SEC Chairman Mary Schapiro and CFTC Chairman Gary Gensler are expected testify before the Senate Banking Committee on Thursday.
"We have found no evidence that these events were triggered by 'fat finger' errors, computer hacking or terrorist activity, although we cannot completely rule out these possibilities," the report said.
Today's report outlined six theories:
1. Possible linkage between the precipitous drop in prices of stock index products such as Exchange-Traded Funds (ETFs) and E-mini S&P 500 futures, the simultaneous and subsequent waves of selling in individual securities and the extent to which the activity in one market may have led the others.

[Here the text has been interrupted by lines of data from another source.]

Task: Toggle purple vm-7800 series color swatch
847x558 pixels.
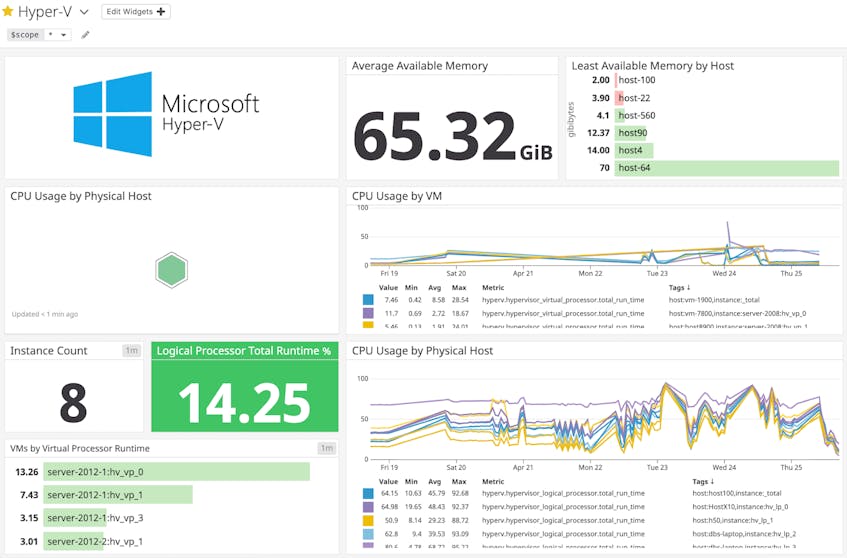Action: [x=368, y=313]
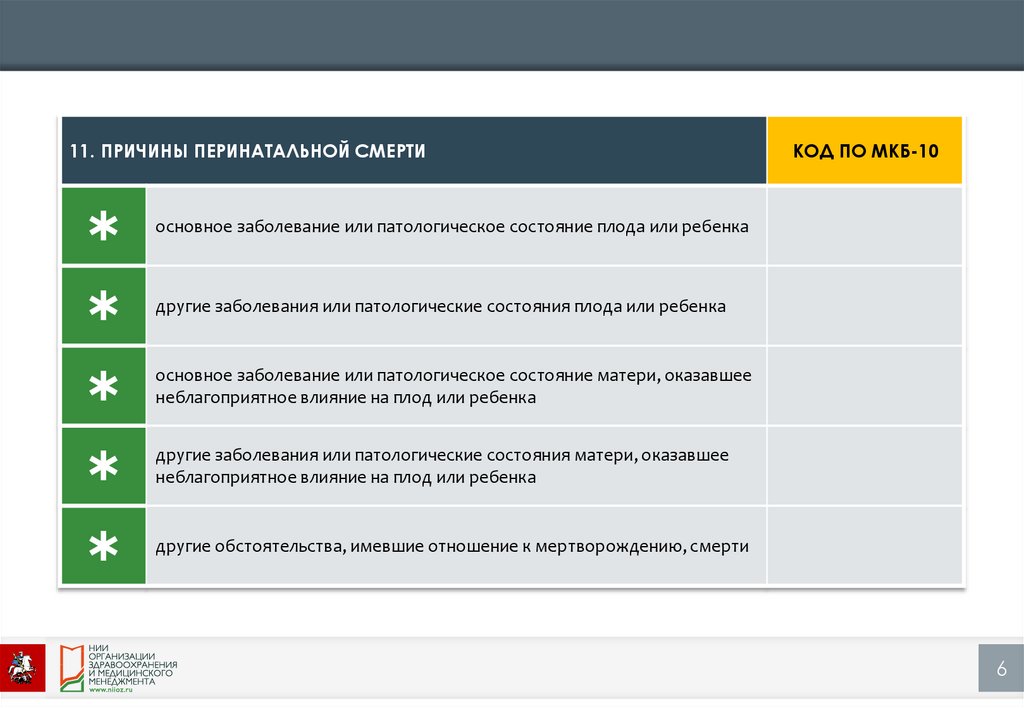The image size is (1024, 708).
Task: Select text основное заболевание состояние плода или ребенка
Action: [x=451, y=227]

2. A generalized severe mismatch in liquidity, possibly exacerbated by the withdrawal of liquidity by electronic market makers and the use of market orders, including automated stop-loss market orders designed to protect gains in recent market advances.
3. Liquidity mismatch may have been exacerbated by disparate trading conventions among various exchanges, slowing trading in one venue while it remained normal in another.
4. The need to examine the use of "stub quotes" that are meant to technically meet a requirement to provide a "two-sided quote" but are at such low or high prices that they are not intended to be executed.
5. The use of market orders, stop-loss market orders and stop-loss limit orders that, when coupled with sharp declines in prices in equity and futures markets, might have contributed to market instability and a temporary breakdown in orderly trading.
6. The impact of the ETFs, which had a more disproportionate number of broken trades relative to other securities.